Stored dataset items
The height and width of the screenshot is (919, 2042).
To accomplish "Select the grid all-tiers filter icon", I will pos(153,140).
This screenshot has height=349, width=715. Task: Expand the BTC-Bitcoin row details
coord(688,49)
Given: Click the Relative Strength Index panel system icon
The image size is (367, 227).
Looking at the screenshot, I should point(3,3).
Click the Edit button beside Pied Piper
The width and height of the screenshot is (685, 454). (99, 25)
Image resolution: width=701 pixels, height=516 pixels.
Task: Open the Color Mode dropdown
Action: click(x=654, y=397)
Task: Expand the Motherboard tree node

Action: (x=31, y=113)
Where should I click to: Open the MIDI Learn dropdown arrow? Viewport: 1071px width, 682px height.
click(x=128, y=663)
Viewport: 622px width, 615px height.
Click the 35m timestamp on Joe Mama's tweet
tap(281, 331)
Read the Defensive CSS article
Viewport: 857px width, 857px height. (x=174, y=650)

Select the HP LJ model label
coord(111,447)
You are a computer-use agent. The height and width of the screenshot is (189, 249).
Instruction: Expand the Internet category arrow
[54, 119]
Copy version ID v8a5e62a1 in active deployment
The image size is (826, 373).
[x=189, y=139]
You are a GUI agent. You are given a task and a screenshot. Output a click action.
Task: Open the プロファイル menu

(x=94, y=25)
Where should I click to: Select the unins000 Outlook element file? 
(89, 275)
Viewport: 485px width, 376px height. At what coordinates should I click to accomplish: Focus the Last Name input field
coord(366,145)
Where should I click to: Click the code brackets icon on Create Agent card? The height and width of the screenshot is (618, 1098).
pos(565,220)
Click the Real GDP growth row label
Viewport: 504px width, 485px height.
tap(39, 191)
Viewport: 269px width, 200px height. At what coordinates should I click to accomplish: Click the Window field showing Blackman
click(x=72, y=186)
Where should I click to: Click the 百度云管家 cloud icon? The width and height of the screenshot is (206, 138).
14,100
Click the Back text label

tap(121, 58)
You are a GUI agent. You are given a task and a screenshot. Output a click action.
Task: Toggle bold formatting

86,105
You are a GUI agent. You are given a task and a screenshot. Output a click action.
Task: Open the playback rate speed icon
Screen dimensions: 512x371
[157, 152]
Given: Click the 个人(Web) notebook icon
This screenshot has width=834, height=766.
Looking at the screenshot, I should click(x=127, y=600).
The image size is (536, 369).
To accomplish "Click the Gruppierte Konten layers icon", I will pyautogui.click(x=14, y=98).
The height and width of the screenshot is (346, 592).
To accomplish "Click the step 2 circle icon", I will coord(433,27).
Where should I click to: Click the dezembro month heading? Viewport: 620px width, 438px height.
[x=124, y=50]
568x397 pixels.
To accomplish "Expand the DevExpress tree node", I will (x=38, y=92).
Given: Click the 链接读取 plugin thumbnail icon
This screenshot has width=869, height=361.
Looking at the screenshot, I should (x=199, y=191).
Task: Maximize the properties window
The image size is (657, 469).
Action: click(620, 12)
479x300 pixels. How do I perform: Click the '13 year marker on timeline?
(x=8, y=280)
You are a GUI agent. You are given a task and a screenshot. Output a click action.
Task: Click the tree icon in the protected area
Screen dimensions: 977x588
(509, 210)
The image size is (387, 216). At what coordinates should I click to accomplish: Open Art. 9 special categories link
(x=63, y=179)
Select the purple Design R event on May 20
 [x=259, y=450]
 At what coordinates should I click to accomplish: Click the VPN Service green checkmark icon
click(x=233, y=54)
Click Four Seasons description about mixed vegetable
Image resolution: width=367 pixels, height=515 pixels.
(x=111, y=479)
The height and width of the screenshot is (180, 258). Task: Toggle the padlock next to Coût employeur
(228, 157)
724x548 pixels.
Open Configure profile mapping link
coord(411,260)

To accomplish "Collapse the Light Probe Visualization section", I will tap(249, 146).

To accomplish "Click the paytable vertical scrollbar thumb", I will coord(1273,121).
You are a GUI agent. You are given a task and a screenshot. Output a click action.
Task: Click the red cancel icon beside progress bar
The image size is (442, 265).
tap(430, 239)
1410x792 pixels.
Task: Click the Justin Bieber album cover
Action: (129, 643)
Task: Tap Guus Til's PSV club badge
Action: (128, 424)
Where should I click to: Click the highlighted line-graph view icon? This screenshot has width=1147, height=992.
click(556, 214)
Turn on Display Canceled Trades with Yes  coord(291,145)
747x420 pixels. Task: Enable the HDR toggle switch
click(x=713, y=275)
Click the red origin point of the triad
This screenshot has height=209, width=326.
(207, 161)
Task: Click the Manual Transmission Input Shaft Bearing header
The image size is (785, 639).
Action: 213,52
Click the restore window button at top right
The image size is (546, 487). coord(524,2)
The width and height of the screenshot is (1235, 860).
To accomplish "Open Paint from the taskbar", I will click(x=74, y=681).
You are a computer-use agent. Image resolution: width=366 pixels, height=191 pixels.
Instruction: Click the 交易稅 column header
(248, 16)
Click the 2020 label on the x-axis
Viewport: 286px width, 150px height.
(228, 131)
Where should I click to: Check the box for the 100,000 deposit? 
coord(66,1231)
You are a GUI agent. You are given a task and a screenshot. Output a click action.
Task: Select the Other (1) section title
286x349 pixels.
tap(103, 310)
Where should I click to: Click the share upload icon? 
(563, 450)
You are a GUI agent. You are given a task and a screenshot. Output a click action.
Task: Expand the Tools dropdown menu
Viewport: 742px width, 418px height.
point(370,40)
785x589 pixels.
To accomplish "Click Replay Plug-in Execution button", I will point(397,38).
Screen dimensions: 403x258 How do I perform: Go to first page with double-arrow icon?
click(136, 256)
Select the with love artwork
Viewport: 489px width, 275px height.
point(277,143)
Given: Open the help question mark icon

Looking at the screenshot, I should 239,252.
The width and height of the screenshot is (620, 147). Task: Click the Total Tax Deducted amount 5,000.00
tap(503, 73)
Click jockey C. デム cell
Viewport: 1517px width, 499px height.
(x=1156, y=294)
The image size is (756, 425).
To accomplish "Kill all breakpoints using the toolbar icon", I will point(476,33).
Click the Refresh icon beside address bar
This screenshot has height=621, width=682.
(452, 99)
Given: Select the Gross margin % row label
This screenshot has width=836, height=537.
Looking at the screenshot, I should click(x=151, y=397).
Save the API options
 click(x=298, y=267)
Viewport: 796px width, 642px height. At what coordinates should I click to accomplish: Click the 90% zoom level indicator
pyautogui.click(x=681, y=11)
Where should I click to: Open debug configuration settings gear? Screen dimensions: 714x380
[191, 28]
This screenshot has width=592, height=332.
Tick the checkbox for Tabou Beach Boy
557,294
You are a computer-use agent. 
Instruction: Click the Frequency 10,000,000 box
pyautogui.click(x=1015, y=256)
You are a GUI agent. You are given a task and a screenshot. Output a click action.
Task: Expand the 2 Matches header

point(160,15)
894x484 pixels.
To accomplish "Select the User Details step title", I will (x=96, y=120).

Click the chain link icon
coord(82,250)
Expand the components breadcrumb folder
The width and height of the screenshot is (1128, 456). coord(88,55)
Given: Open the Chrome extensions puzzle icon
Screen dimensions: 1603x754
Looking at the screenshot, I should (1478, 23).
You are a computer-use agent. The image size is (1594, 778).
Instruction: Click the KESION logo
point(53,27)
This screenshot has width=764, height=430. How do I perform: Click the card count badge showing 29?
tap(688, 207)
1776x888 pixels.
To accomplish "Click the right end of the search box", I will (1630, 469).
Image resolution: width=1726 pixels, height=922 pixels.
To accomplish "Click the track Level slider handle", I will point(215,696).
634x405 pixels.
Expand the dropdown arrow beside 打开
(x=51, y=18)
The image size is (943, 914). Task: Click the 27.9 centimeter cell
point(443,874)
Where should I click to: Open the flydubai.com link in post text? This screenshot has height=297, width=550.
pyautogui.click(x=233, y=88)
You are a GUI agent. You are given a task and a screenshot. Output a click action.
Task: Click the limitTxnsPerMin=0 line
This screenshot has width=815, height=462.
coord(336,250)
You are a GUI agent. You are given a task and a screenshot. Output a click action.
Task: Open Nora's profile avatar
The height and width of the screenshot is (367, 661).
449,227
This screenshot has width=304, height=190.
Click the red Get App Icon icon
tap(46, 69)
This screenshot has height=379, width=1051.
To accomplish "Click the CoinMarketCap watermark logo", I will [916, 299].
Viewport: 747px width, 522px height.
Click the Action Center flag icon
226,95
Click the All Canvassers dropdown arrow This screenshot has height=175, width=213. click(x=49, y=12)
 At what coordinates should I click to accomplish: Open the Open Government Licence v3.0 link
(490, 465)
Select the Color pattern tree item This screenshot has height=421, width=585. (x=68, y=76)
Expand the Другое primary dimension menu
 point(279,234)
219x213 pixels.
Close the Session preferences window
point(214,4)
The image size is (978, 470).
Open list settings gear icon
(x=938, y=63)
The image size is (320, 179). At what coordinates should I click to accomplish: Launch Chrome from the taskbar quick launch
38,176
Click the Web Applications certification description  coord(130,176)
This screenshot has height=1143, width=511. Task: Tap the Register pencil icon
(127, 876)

§ **Your objective**: With "computer" as the string to match, show every line of the entries above that has it.

§ **Your solution**:
You are a computer-use agent. The height and width of the screenshot is (189, 249).
You are a computer-use agent. Image resolution: width=366 pixels, height=191 pixels.
You are a computer-use agent. 
You are a computer-use agent. The image size is (1594, 778).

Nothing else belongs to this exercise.